Iowa's Adrian Clayborn still a threat

The play changed the course of two teams' seasons, reshuffled the Big Ten title race and launched a very good player to superstar status.

Adrian Clayborn doesn't get asked about it much any more. It's a new season at Iowa, and what he did a year ago at Beaver Stadium won't help or hurt the Hawkeyes as they prepare for Saturday night's showdown against No. 22 Penn State.

But few have forgotten about Clayborn's punt block and return for a touchdown that helped lift unranked Iowa past No. 5 Penn State and put the Hawkeyes on track for a historic 9-0 start in 2009.

"It was was one of those plays, kind of like [Warren] Holloway catching the ball in the Capital One Bowl," Iowa coach Kirk Ferentz said, referring to Halloway's 56-yard touchdown with no time left to win the 2005 Capital One Bowl. "It was a great effort on [Clayborn's] part, a high-effort play and a very athletic play to scoop the ball up and take it in for a touchdown.

"Those are Kodak moments, but what he does down to down to down, that's what really makes him an outstanding player."

What Clayborn is doing down to down this season still stands out to Ferentz, even though the box score doesn't show it.

Clayborn's statistics through the first four games are unremarkable: 15 tackles, 1.5 tackles for loss and two quarterback hurries. No sacks or forced fumbles or blocked kicks. Although Clayborn's numbers mirror what he did in the first four games of 2009, some expected a bigger impact from a consensus preseason All-American who bullied his way to 11.5 sacks, 20 tackles for loss and four forced fumbles as a junior.

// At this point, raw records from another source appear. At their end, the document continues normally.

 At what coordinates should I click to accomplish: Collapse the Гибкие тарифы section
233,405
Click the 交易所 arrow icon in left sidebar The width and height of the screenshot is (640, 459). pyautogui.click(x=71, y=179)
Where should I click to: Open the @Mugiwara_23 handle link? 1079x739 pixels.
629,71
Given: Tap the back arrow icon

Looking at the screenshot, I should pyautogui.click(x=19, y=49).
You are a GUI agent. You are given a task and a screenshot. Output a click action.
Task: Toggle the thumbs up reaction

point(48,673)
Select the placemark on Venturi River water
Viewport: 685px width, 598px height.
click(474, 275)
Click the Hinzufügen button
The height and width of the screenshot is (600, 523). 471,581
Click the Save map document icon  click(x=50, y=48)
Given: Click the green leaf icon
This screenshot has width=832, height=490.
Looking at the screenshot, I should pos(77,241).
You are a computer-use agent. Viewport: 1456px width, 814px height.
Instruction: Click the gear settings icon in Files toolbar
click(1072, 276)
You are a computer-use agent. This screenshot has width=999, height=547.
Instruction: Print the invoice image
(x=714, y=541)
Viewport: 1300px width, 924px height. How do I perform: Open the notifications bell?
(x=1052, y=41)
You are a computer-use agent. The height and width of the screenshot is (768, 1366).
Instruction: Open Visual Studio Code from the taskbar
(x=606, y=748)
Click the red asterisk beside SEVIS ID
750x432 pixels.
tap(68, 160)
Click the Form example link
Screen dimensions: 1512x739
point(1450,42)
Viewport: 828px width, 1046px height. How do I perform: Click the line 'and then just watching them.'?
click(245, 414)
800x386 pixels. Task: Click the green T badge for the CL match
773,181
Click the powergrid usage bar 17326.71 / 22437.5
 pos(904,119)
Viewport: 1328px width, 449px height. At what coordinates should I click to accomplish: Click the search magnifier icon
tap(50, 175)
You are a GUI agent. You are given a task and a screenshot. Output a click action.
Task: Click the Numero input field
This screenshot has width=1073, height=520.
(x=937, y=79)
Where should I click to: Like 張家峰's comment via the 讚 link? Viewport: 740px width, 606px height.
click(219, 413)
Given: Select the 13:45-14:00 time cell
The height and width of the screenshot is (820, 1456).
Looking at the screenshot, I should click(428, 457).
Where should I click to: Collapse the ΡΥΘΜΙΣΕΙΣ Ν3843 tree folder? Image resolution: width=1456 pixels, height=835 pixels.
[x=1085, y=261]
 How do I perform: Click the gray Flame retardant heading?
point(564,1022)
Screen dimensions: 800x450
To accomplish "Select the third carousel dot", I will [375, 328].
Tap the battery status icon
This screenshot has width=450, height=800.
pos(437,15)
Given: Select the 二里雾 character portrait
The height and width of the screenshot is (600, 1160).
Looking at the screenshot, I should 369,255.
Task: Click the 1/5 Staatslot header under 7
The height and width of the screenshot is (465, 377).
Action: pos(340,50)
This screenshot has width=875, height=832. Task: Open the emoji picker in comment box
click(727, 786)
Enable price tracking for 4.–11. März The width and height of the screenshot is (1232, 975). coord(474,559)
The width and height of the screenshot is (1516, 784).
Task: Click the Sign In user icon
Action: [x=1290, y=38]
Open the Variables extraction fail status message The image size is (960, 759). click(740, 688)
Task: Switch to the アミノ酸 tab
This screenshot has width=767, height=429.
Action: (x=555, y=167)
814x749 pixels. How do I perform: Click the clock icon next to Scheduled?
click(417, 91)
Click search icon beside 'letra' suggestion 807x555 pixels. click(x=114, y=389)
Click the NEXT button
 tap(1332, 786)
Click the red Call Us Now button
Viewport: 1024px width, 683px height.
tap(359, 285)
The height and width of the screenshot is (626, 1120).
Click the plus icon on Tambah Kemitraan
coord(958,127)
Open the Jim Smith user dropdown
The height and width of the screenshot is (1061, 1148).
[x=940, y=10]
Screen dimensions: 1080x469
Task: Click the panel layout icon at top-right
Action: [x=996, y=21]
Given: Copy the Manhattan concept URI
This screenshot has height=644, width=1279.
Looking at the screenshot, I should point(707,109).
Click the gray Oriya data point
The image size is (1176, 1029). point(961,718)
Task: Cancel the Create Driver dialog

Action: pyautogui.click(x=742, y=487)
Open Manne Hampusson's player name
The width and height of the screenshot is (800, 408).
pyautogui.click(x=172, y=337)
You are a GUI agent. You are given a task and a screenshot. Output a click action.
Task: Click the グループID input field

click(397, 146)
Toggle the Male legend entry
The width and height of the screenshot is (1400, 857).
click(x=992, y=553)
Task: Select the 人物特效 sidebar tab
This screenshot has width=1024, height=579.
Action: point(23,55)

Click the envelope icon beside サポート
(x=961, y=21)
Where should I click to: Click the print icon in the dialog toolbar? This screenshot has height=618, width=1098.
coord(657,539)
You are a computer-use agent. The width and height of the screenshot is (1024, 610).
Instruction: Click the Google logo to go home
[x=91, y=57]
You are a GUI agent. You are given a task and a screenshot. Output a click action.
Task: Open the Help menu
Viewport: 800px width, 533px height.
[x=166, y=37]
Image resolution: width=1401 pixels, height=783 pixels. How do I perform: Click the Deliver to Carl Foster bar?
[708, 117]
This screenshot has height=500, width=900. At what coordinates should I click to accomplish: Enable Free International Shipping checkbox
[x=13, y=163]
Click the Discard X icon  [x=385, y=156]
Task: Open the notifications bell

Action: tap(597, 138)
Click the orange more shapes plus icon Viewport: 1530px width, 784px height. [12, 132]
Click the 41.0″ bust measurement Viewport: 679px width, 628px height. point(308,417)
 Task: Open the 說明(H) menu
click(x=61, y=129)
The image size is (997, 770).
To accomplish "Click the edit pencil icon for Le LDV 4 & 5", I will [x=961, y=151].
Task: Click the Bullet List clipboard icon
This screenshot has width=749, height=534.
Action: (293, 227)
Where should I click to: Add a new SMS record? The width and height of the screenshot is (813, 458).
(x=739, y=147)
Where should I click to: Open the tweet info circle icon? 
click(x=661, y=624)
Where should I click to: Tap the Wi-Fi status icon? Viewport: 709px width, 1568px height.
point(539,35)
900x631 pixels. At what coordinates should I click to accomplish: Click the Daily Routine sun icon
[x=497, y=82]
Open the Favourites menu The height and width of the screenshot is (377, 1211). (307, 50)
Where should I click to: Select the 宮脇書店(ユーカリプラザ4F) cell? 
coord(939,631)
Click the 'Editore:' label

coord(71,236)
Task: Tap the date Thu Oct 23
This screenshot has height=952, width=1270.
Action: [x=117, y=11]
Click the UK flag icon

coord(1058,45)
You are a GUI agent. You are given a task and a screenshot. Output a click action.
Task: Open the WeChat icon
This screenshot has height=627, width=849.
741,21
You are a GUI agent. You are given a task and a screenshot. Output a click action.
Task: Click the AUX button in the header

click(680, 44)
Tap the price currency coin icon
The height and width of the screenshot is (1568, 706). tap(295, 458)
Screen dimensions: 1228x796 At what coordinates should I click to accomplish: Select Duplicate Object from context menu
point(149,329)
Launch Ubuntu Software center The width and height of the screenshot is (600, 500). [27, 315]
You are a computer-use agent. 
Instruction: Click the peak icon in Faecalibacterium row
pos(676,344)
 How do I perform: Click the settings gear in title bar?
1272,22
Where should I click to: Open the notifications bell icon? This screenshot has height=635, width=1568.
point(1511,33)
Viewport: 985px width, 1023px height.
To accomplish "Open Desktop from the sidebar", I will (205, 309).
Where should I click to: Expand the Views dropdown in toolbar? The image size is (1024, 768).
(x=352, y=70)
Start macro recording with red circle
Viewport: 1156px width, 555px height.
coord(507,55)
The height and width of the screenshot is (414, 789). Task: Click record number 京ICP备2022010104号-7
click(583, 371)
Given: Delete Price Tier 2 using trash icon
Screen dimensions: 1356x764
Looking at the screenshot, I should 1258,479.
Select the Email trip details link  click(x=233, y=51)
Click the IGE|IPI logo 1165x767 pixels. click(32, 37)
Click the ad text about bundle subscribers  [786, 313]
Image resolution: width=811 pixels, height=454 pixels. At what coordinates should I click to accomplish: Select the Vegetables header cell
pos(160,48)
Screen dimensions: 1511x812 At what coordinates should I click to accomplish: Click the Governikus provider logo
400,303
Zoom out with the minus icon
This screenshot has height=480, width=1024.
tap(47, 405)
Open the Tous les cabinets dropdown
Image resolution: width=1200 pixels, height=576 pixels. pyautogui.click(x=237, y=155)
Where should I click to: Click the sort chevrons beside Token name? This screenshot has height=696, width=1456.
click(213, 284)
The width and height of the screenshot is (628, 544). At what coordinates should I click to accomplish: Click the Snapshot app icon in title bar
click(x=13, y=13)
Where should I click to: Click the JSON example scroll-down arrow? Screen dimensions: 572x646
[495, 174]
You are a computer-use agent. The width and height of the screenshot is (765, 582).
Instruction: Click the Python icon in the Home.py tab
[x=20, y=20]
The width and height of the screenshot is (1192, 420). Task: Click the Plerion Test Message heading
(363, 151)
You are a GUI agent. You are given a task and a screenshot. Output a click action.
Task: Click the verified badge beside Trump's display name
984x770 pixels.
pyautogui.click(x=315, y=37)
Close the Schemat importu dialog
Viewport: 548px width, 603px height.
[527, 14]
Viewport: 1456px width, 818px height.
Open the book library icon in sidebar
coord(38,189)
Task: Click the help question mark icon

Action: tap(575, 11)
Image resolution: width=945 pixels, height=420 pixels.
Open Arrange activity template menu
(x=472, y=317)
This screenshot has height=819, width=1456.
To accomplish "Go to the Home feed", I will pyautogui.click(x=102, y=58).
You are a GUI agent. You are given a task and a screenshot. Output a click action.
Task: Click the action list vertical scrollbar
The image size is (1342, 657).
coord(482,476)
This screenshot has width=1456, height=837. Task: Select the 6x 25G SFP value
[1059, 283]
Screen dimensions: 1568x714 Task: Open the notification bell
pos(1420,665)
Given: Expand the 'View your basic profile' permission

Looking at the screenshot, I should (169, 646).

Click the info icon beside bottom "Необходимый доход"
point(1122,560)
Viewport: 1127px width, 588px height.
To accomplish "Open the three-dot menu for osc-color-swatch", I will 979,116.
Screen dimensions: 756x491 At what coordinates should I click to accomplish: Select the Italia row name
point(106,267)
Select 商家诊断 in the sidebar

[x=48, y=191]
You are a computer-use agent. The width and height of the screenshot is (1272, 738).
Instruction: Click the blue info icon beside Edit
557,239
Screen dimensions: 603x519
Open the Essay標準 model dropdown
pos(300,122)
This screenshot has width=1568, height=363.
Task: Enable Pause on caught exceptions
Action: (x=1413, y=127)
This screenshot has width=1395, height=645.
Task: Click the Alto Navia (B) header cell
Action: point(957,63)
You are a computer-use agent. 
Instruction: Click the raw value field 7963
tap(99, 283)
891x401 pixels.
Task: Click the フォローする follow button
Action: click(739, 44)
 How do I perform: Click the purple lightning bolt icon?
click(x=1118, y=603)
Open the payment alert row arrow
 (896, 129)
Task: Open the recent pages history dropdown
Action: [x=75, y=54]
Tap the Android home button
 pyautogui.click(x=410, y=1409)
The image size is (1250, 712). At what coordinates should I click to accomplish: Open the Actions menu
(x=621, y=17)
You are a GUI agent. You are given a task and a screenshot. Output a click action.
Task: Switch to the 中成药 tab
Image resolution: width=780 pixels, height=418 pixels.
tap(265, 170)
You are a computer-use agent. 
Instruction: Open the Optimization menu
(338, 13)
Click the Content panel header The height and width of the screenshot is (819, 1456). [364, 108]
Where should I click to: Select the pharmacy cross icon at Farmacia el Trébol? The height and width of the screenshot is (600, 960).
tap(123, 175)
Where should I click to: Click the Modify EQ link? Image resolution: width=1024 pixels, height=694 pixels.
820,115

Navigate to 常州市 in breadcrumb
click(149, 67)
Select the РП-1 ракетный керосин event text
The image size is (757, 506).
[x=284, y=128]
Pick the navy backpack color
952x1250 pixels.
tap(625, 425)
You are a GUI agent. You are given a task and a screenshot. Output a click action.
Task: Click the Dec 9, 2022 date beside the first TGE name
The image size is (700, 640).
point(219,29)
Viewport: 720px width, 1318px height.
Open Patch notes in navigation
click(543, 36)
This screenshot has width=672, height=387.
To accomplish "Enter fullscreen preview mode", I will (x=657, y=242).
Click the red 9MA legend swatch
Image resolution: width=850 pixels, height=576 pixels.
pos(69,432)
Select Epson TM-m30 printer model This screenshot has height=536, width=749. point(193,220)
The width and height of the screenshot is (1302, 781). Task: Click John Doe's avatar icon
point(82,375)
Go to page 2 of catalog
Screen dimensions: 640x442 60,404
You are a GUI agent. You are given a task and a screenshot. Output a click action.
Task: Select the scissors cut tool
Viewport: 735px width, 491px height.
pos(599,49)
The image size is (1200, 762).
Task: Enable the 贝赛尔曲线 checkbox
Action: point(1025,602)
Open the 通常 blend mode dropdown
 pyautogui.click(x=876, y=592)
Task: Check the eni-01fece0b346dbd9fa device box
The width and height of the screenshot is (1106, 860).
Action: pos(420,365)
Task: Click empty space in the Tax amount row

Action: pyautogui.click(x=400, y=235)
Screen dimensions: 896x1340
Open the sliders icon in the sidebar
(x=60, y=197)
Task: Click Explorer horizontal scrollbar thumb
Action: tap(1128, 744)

But the impact is still there. It's just not showing up on the stat sheet -- yet.

"I've been playing pretty good," Clayborn said. "I haven't gotten the stats people want, but I've been hustling, my motor's going."

Clayborn's motor sets him apart from many defensive ends. Not only does he have size (6-foot-4, 285) and strength, but he wears down offensive linemen with his relentless play.

Consequently, opposing teams are frequently double-teaming No. 94.

"That’s what the coaches keep saying, but when I get out in the game, it's normal," Clayborn said. "They may chip the back or something like that

Added Ferentz: "He's dealing with it very well."

The double-teams against Clayborn already have helped other Iowa defensive linemen like Mike Daniels, who recorded four tackles for loss and a sack last week against Ball State, earning him Big Ten co-Defensive Player of the Week honors.

"With the reputation he has, it does draw more attention," Daniels said of Clayborn. "It opens up things for other guys, and with the defensive line we have, that's not a smart thing to do."

Clayborn certainly is on Penn State's radar after what he did last year. Nittany Lions left tackle Quinn Barham kept a picture of Clayborn on his cell phone during the offseason as a reminder of what he'll face Saturday night.

Penn State coach Joe Paterno likens Clayborn to Julius Peppers when Peppers starred for North Carolina.

"He's so quick coming off the ball and he's got a couple moves," Paterno said. "If you overplay him to the outside, he'll come underneath, and if you set back too far, he'll run right over you. He's a big kid, long arms. If you wanted to draw up what a defensive end should look like physically, you'd draw a guy like that up.

"He's one of the best football players we’ve played against, not only this year but for a lot of years."